> [YOUR OBJECTIVE]: Please reproduce the data below word for word, starting with the line containing "The height and width of the screenshot is (687, 1072)." and continuing through the line containing "This screenshot has height=721, width=1492.".

> [PROVIDED RECORDS]:
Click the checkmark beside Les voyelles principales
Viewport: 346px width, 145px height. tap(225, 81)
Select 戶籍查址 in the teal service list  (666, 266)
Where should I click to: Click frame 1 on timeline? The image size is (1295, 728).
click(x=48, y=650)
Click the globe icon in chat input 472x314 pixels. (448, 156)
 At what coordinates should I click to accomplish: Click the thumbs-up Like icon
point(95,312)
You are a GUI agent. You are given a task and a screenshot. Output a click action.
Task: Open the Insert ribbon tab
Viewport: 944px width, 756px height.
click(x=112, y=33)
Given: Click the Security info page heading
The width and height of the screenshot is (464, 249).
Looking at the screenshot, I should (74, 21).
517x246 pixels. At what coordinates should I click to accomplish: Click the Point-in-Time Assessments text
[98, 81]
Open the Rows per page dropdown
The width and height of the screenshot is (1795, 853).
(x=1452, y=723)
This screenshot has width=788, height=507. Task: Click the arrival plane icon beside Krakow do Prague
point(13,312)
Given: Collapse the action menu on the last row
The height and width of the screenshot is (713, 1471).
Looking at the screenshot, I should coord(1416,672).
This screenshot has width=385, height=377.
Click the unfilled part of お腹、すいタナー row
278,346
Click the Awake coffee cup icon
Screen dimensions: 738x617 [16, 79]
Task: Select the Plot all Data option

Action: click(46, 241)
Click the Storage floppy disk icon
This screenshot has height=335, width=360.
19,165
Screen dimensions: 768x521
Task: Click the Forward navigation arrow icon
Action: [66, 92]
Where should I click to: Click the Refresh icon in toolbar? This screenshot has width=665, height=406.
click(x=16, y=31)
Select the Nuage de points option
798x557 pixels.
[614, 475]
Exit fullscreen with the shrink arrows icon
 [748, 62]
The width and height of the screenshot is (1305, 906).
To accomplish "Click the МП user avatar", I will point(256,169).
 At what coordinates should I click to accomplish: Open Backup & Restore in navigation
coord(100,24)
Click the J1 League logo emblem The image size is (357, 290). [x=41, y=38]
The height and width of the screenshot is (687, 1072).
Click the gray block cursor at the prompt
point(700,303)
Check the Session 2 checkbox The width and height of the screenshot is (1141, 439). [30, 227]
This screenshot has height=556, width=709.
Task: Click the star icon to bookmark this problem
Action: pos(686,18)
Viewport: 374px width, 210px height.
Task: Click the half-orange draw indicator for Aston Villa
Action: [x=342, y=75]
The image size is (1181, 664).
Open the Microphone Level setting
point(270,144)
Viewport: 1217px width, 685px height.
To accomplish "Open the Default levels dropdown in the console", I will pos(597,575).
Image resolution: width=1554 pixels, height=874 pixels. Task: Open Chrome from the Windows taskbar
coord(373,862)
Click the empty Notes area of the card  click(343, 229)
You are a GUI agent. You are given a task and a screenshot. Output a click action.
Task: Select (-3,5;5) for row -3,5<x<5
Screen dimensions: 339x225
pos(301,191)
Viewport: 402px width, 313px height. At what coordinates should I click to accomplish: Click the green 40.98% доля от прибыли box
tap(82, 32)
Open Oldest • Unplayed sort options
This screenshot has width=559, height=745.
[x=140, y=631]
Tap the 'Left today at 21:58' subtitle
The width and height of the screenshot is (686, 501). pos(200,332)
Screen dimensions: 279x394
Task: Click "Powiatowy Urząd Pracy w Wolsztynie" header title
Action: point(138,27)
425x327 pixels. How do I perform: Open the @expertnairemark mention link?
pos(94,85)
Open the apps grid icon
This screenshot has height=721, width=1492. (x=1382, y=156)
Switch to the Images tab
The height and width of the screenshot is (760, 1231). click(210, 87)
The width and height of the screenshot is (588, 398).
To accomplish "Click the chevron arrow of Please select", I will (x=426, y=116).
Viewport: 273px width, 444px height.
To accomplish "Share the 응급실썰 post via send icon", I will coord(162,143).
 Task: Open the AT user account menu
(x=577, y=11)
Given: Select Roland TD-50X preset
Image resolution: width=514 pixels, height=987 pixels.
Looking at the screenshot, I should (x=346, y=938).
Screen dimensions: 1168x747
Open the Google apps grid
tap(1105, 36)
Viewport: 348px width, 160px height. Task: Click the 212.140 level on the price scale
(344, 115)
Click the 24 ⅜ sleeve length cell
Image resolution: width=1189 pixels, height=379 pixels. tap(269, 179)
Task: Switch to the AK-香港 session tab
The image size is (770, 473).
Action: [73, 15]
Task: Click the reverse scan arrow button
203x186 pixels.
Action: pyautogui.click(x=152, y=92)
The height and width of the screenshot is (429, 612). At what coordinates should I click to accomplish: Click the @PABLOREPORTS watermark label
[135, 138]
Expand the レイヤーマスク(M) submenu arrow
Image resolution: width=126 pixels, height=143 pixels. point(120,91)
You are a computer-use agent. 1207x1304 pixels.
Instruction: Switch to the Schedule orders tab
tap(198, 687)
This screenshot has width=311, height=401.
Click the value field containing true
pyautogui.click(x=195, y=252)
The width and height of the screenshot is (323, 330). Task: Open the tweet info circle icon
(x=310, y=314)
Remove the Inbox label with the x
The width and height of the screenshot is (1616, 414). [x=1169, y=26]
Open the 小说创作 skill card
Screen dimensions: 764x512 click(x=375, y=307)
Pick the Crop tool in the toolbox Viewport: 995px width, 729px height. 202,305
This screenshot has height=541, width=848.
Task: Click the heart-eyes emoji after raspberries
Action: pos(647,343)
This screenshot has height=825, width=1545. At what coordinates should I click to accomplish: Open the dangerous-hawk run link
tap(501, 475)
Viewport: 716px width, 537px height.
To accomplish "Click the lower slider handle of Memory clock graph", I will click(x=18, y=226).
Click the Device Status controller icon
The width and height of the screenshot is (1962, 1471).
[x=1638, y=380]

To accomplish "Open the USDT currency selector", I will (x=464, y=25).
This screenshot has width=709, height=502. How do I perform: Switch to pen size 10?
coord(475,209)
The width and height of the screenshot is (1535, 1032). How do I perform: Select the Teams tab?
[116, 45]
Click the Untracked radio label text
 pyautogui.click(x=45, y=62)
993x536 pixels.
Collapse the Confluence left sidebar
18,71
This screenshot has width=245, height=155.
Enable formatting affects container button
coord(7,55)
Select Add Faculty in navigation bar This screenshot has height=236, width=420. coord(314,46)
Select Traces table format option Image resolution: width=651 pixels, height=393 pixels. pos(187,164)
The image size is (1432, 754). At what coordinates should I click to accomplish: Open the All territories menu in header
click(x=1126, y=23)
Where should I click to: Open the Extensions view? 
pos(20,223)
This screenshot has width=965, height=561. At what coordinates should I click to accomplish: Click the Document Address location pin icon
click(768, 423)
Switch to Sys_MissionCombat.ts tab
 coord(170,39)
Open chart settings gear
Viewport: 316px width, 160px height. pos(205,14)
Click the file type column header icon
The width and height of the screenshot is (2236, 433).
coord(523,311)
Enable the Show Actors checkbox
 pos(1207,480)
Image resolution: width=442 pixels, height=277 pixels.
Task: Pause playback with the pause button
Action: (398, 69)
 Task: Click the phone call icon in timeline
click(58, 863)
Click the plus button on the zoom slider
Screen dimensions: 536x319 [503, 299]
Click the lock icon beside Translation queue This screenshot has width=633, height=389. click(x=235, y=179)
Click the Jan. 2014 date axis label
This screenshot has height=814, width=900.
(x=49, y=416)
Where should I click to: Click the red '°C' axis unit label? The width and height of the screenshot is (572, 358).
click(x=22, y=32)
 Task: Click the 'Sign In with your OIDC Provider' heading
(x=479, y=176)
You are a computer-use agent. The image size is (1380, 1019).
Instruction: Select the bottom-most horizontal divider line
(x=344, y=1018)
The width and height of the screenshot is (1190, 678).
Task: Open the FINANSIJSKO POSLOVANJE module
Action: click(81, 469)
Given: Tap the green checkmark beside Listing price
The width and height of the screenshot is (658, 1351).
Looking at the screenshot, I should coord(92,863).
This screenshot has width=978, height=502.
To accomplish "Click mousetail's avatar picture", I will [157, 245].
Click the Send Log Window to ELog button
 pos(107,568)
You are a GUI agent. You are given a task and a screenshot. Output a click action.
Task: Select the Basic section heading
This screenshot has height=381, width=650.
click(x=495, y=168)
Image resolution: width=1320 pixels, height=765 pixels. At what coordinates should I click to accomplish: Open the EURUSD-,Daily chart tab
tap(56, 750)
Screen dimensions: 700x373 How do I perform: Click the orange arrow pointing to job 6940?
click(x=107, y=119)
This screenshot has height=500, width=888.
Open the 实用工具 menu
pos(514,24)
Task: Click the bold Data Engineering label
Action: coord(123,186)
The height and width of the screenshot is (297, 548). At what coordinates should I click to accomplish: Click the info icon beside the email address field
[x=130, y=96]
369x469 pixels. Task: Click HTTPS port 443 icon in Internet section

> [TASK ANSWER]:
The height and width of the screenshot is (687, 1072).
Click the gray block cursor at the prompt
point(700,303)
Check the Session 2 checkbox The width and height of the screenshot is (1141, 439). [30, 227]
This screenshot has height=556, width=709.
Task: Click the star icon to bookmark this problem
Action: pos(686,18)
Viewport: 374px width, 210px height.
Task: Click the half-orange draw indicator for Aston Villa
Action: [x=342, y=75]
The image size is (1181, 664).
Open the Microphone Level setting
point(270,144)
Viewport: 1217px width, 685px height.
To accomplish "Open the Default levels dropdown in the console", I will pos(597,575).
Image resolution: width=1554 pixels, height=874 pixels. Task: Open Chrome from the Windows taskbar
coord(373,862)
Click the empty Notes area of the card  click(343, 229)
You are a GUI agent. You are given a task and a screenshot. Output a click action.
Task: Select (-3,5;5) for row -3,5<x<5
Screen dimensions: 339x225
pos(301,191)
Viewport: 402px width, 313px height. At what coordinates should I click to accomplish: Click the green 40.98% доля от прибыли box
tap(82, 32)
Open Oldest • Unplayed sort options
This screenshot has width=559, height=745.
[x=140, y=631]
Tap the 'Left today at 21:58' subtitle
The width and height of the screenshot is (686, 501). pos(200,332)
Screen dimensions: 279x394
Task: Click "Powiatowy Urząd Pracy w Wolsztynie" header title
Action: point(138,27)
425x327 pixels. How do I perform: Open the @expertnairemark mention link?
pos(94,85)
Open the apps grid icon
This screenshot has height=721, width=1492. (x=1382, y=156)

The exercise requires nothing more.